Uveal lymphoma may present similarly to choroidal granulomas with many patients being asymptomatic or having a slow progression of symptoms [61,62,63,64,65]. They can be identified on fundoscopy as multifocal creamy-yellow patches at the level of the choroid often with subretinal fluid, a diffuse distribution, ill-defined margins, and a lack of intrinsic pigmentation [61,62,63,64]. It is best identified using ultrasonography and on B-scan, often appears as an acoustically hollow thickening of the choroid with areas of posterior epibulbar extensions [61,62,63]. On FA, they may present as areas with a granular (leopard spot pattern) appearance and hypofluorescence in the early to mid-phases [66, 67]. Additionally, these granular regions may appear as areas of hyperautofluorescence on AF [66, 67], or as clusters of small hypocyanescent lesions on ICG [68]. OCT’s can also be used to identify segments of the retinal pigment epithelium that are nodular, elevated, hyperreflective, or detached [66, 67].

Although extensive research is being conducted, the etiology of sarcoidosis remains unclear [69]. The current evidence suggests that an unknown antigen triggers an aberrant immune response in a genetically susceptible individual, however, none of the investigated antigens have been significant yet [69]. In the cases of Ung et al. [16] and Doycheva et al. [18], immunotherapy agents (Nivolumab and INF-a) had been initiated prior to the development of choroidal granulomas. In both cases patients were weaned off their agents, but only in Doycheva were they started on steroid therapy. Ung et al. reported that their patient was asymptomatic at presentation and upon discontinuation of Nivolumab the size of the granuloma stabilized and did not display progression up to the 1 year follow-up [16]. Doycheva et al. described three separate cases of patients with disrupted vision while on INF-a for chronic hepatitis C. In all three cases, INF-a was tapered, and topical steroids were introduced, but only one case was given systemic steroids. They observed resolution of the mass and improvement in the visual acuity of all three patients [18].

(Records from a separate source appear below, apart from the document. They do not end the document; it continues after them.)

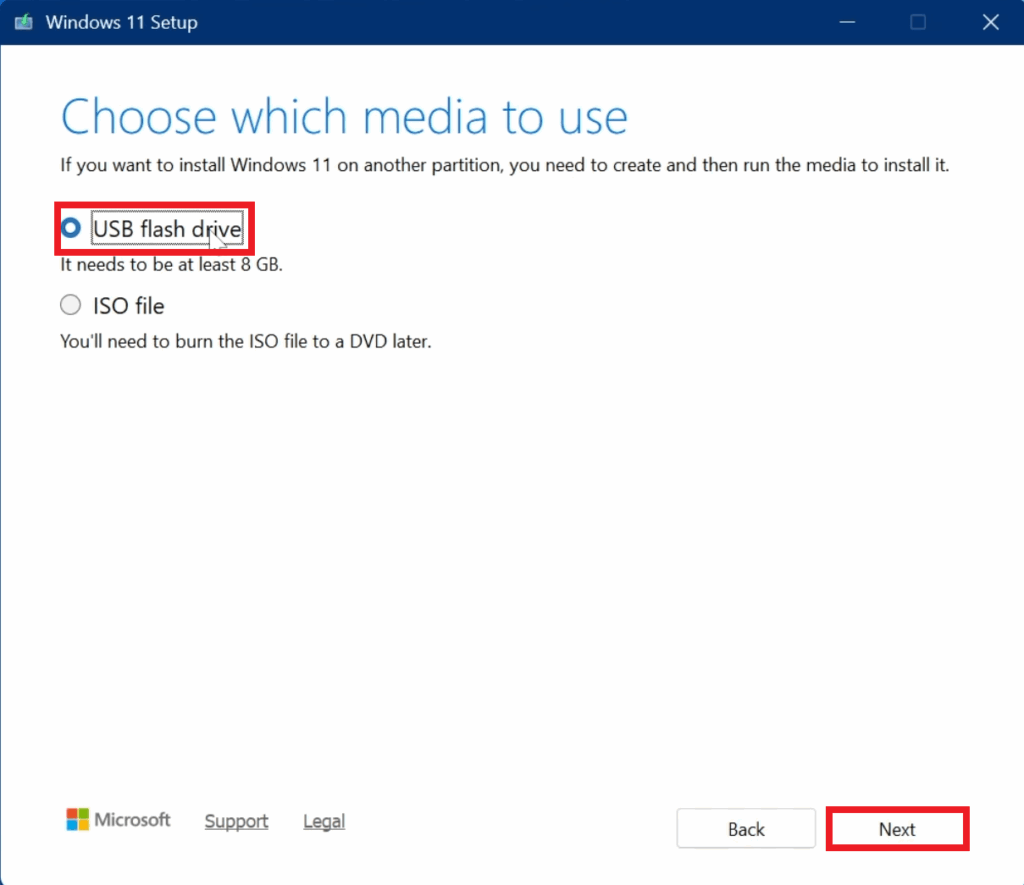Click the 'USB flash drive' option label
Screen dimensions: 1024x885
click(166, 229)

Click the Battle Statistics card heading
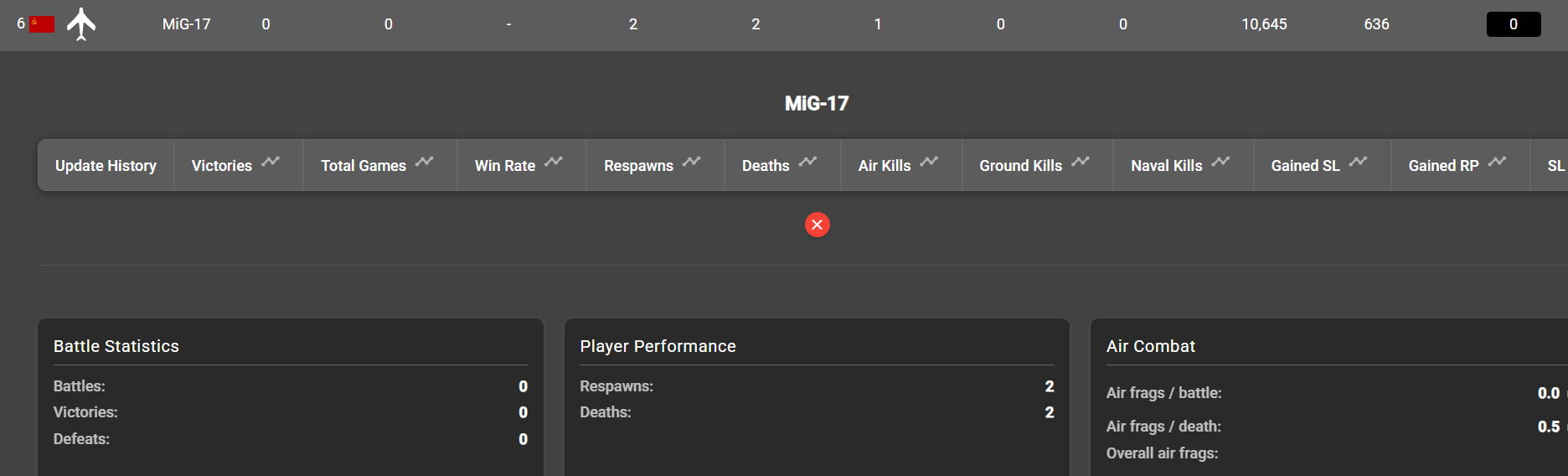pyautogui.click(x=116, y=346)
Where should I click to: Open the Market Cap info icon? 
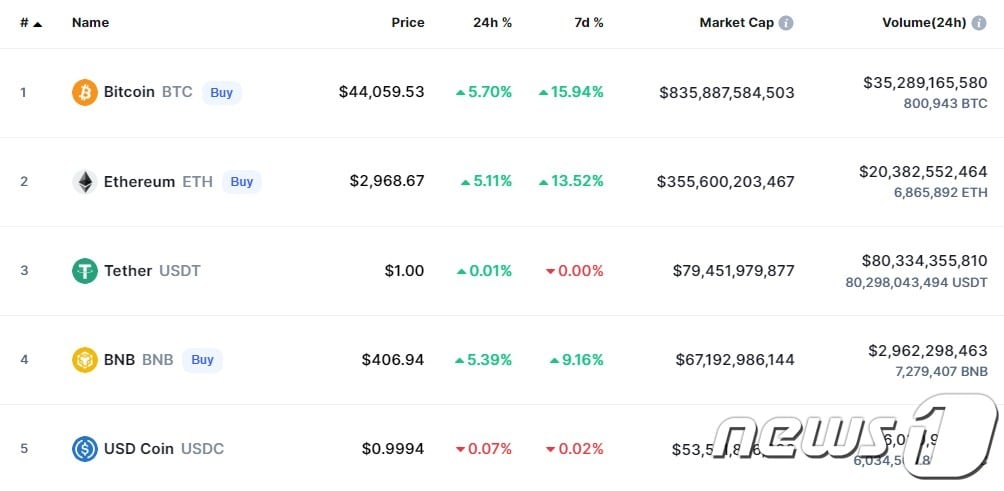pyautogui.click(x=786, y=23)
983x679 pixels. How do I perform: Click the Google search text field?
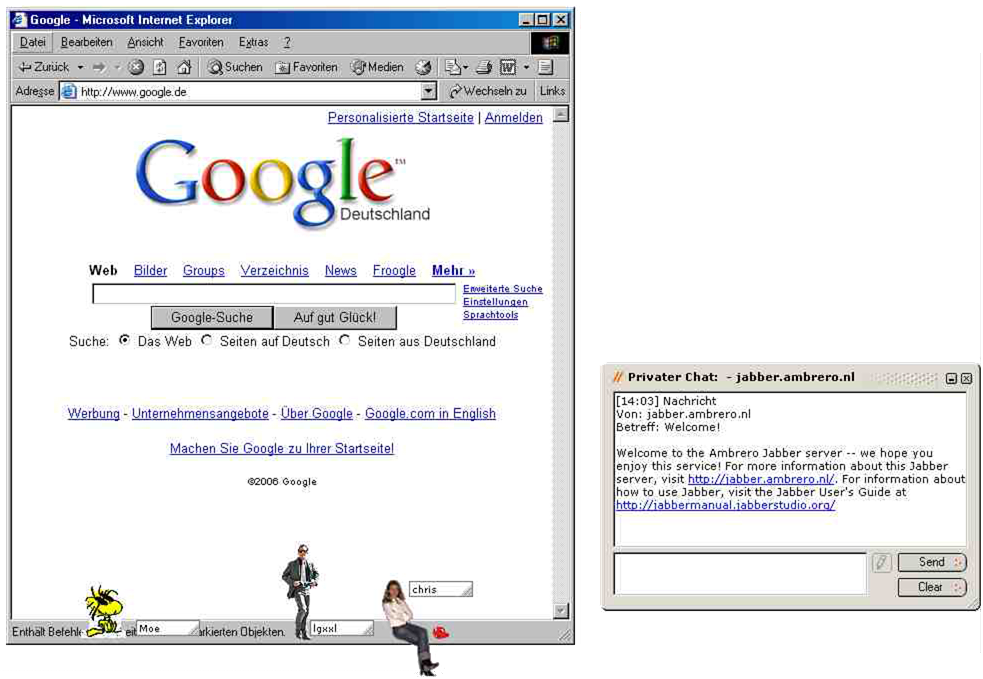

It is imperative to consider the full differential diagnosis when evaluating a choroidal lesion as the treatment plan will differ significantly depending on the final diagnosis. If there is ever a time where inconsistency between symptoms, fundoscopy, and imaging arises, or there is doubt, a choroidal sarcoid granuloma should be considered. A choroidal granuloma has a wide variety of clinical presentations and can affect both sexes, several racial groups, and a broad age range. It is not always preceded by a diagnosis of sarcoidosis and treatment with corticosteroids is often curative. Therefore, regardless of the characteristics of the patient, it should always be included when considering a differential for a choroidal lesion.

Conclusion

This review summarizes the 26 cases of choroidal sarcoid granuloma in the English language and presents a unique case of a sarcoid granuloma initially mistaken for a choroidal neoplasm. Choroidal granulomas are a rare presentation of ocular sarcoidosis that can impede vision. They are typically yellow lesions, single or multiple, found temporal to or at the macula. Primary testing including fundoscopy, fluorescein angiography, fundus autofluorescence, A/B-scan, and OCT are useful for diagnosing and monitoring response to treatment in patients with a choroidal granuloma. Systemic work-up and ACE levels are helpful in diagnosing atypical choroidal lesions in the absence of a confirmed sarcoidosis diagnosis. Steroids are a mainstay of treatment for sarcoidosis and are effective at treating choroidal granulomas. Early recognition and diagnosis of choroidal granulomas is imperative as treatment can be curative and sight-sparing.